5. Die Finanzministerinnen und Finanzminister der Länder bekräftigen ihre Erwartung flankierender Maßnahmen der Bundesregierung zur Abfederung der mit der Bundeswehrstrukturreform und dem Abzug der alliierten Streitkräfte verbundenen Schließung von Standorten in Abstimmung mit den Ländern. Geeignet sind beispielsweise die Finanzierung zusätzlicher Infrastrukturprojekte, höhere Städtebauförderungsmittel und spezifische Ausgleichszahlungen. Daneben ist es geboten, das Gesetz über die Bundesanstalt für Immobilienaufgaben durch eine Öffnungsklausel so zu ergänzen, dass die Berücksichtigung strukturpolitischer Ziele des Bundes, der Länder und der Kommunen ausdrücklich ermöglicht wird.
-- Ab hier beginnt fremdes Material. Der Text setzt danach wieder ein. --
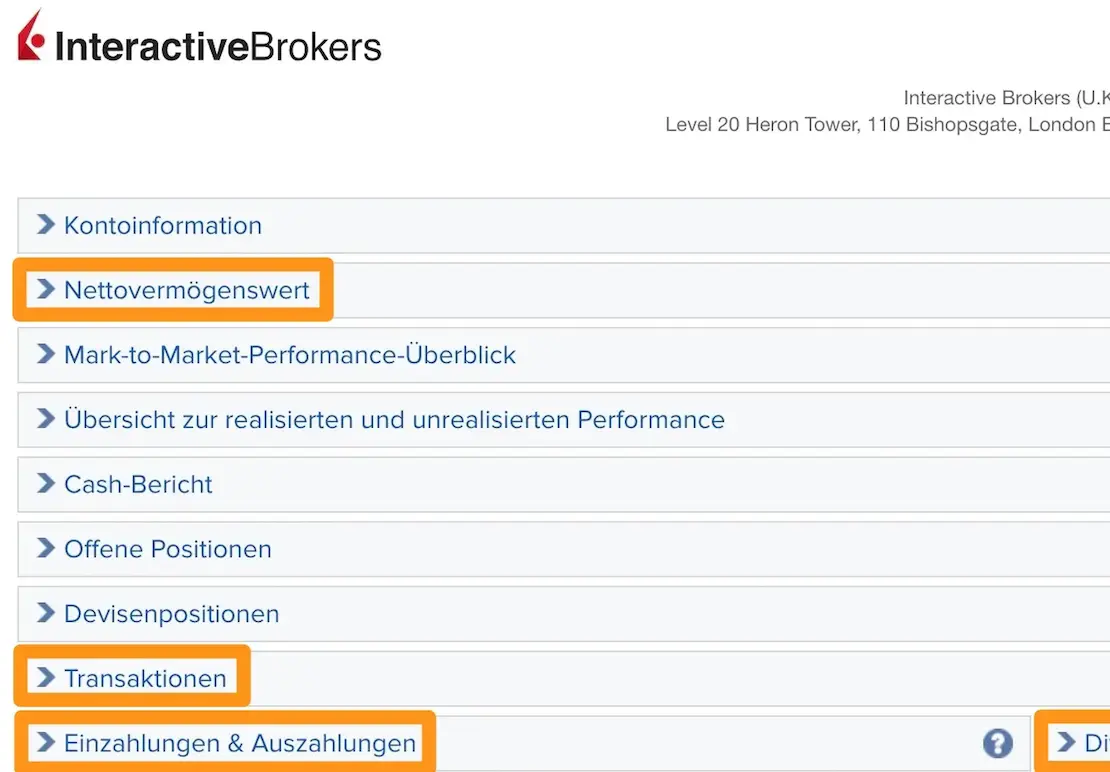
Task: Expand the Kontoinformation section arrow
Action: [x=45, y=225]
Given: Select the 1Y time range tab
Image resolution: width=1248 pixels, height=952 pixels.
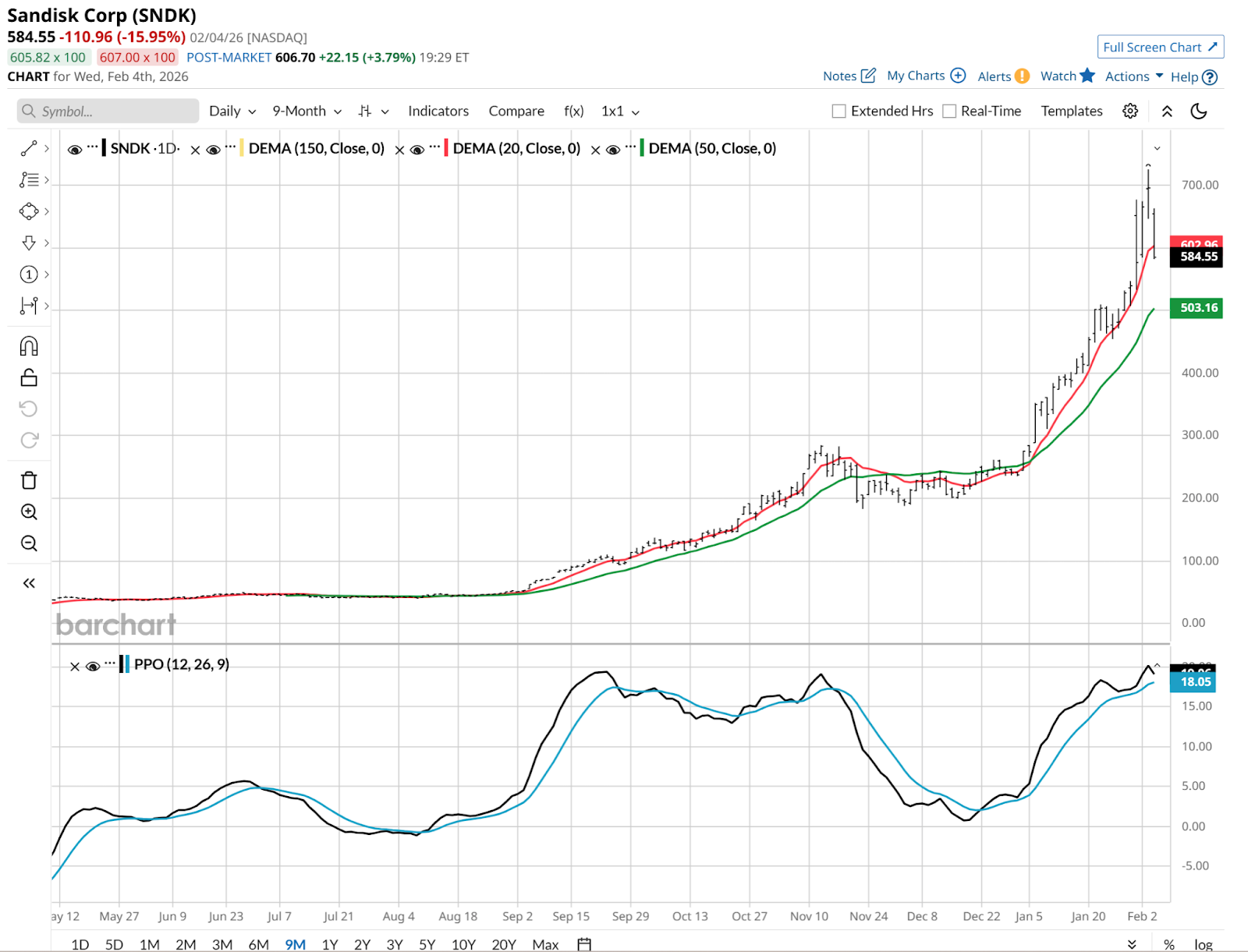Looking at the screenshot, I should click(x=330, y=944).
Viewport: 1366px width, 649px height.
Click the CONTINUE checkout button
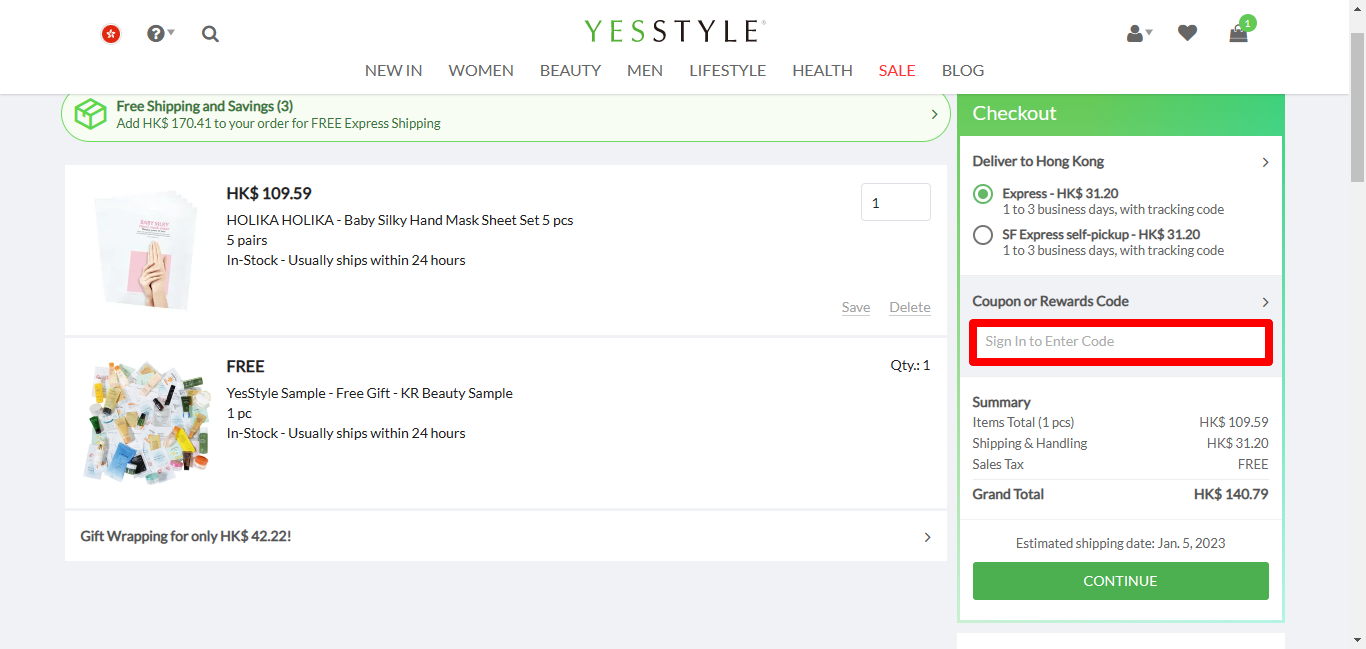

6. Ferner erfährt der Bund durch das schrittweise Auslaufen der Programme des Solidarpakts II erhebliche Entlastungen. Darüber hinaus erhält der Bund wachsende Einnahmen aus dem Solidaritätszuschlag. Im Rahmen der bevorstehenden Verhandlungen zur Neuordnung der bundesstaatlichen Finanzbeziehungen müssen die dann vorhandenen finanziellen Handlungsspielräume für die Lösung der dringendsten gesamtstaatlichen Strukturprobleme genutzt werden.